Start of Records for the task

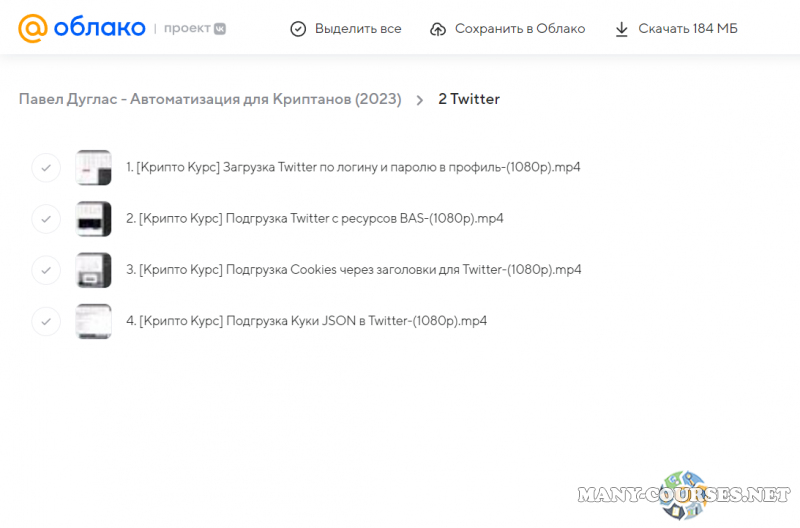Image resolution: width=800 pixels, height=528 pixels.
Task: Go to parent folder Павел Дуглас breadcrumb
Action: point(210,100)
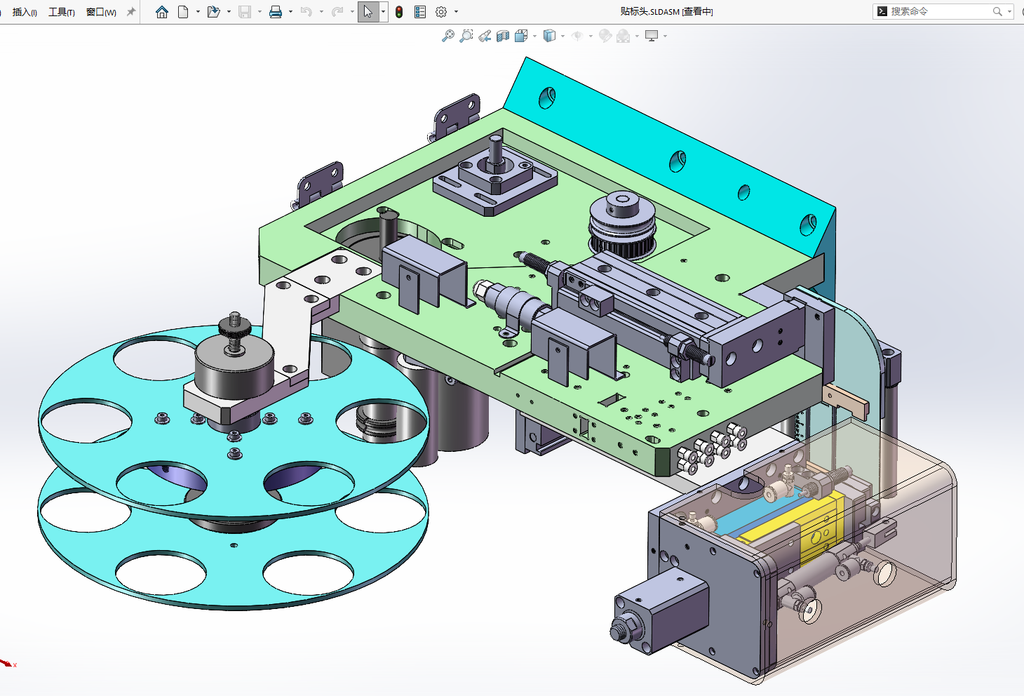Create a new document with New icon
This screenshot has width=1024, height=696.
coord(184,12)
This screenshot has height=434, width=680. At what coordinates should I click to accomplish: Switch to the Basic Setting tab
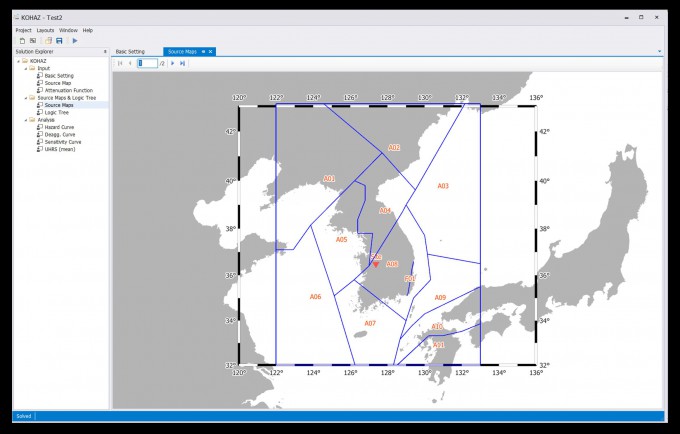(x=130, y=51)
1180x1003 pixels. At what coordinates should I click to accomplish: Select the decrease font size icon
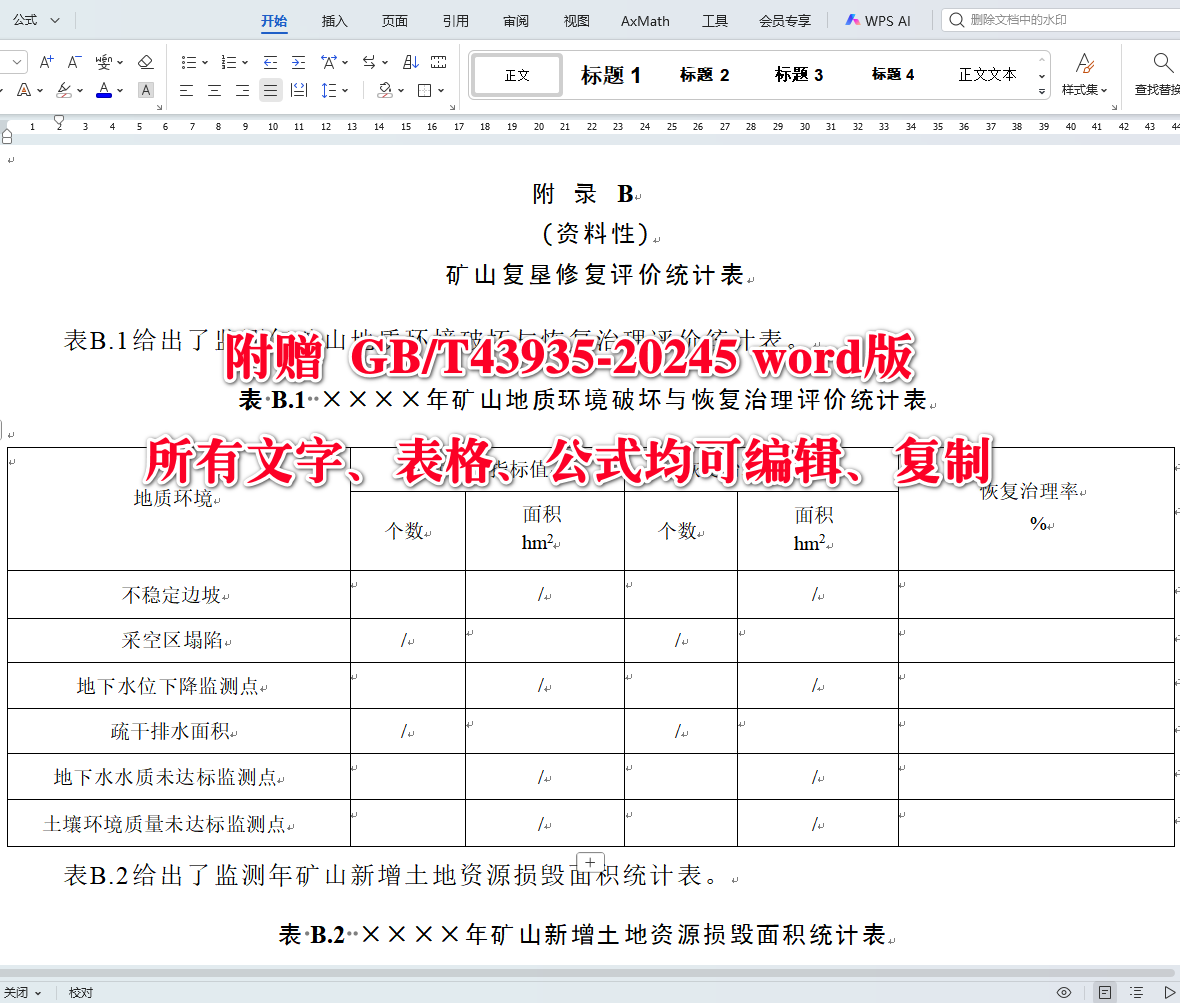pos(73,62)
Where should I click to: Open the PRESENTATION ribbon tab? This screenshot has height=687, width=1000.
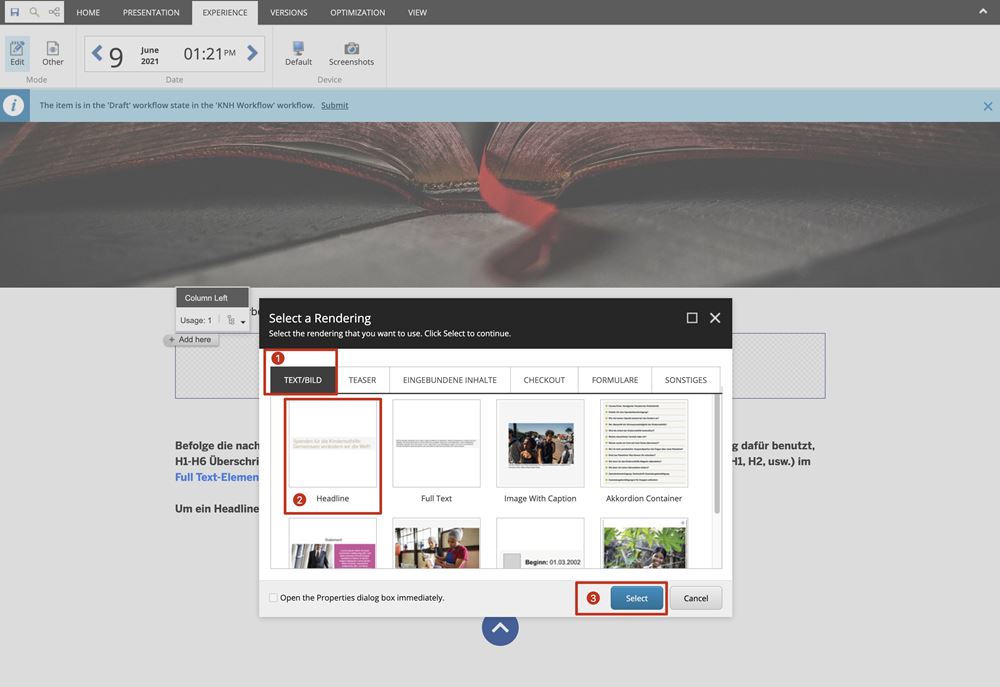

End of Records for the task

Work request: Beginning at the line that holds "1180x1003 pixels. At" and ending with the last line of the entries, please set down each line exactly, leaving every picture out.

Worked solution:
1180x1003 pixels. At what coordinates should I click to accomplish: Select the decrease font size icon
pos(73,62)
Where should I click to: Open the PRESENTATION ribbon tab? This screenshot has height=687, width=1000.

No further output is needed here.